No one seems to think this option has much chance. After all, Parliament voted three times against a Brexit deal negotiated by Mr Johnson's predecessor, Mrs Theresa May, and the EU is refusing to reopen negotiations. But don't rule it out.

The critical dates are Oct 17 to 18, when EU leaders meet, providing a chance for last-minute negotiations. If a potentially disastrous no-deal Brexit is still a possibility, Mr Johnson can put a gun to the heads of European leaders to get a revised deal, then put the gun to the heads of his lawmakers to get it passed. "Either accept my new, revised Brexit agreement," he will say, or we are headed for the dreaded no-deal exit.


While it is widely thought that Mr Johnson is using the threat of an unruly exit as a negotiating tactic, it is also possible he actually means what he says.

If EU leaders offer too few concessions for his liking, he might plough ahead with a no-deal exit and, given the limited parliamentary time to stop it, he might succeed. It is, after all, the default option. That would allow Mr Johnson to unite Brexit supporters behind him in a general election either late this year or next year.

The risk, however, is that the predictions of economic chaos after a no-deal Brexit are borne out, making an election unwinnable for him.


There are already three cases being considered against Mr Johnson's move to suspend Parliament.

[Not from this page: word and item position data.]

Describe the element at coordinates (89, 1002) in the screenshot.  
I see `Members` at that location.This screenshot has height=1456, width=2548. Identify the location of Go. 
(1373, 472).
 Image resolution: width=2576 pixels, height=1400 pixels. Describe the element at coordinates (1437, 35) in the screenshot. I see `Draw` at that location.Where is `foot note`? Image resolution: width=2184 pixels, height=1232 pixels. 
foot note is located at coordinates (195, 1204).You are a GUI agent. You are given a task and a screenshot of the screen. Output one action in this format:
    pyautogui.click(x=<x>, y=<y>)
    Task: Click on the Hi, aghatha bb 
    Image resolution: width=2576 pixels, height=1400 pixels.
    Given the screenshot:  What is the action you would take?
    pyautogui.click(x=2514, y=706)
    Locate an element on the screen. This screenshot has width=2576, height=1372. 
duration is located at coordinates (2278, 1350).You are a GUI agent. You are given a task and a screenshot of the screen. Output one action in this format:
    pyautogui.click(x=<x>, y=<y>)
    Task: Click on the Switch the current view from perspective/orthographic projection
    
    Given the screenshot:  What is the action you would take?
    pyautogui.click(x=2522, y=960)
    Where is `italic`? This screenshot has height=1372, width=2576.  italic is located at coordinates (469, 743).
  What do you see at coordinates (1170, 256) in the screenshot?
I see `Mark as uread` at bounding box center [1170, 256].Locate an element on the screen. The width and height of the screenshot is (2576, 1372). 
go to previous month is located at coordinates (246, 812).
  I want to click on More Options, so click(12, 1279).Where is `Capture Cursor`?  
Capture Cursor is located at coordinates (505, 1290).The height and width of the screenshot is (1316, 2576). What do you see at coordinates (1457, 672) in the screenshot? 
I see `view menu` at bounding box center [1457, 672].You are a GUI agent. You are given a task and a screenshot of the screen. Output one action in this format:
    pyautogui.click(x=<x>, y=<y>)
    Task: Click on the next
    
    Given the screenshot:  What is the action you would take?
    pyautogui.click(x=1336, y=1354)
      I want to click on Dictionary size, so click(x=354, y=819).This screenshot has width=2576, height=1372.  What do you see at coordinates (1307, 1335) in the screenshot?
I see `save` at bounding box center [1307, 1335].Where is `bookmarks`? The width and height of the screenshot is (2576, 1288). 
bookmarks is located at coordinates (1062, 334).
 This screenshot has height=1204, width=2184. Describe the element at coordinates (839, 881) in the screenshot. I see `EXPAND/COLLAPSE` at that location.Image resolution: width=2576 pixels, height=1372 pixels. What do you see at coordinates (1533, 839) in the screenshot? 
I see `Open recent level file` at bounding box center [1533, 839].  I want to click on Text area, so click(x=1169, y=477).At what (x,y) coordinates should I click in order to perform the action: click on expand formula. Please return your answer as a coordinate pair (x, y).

Experts think these are unlikely to succeed - although Ms Gina Miller, an anti-Brexit campaigner, defied such predictions when she won a case against Mrs May's bid to bypass Parliament when starting exit talks. She is trying again.

But there may be other opportunities to go to court. If Mr Johnson refuses to resign after losing a vote of no-confidence and tries to push a general election beyond the Halloween deadline, a legal challenge would be likely. Then it could be judges, not lawmakers, who have the decisive voice in Britain's biggest peacetime decision in decades.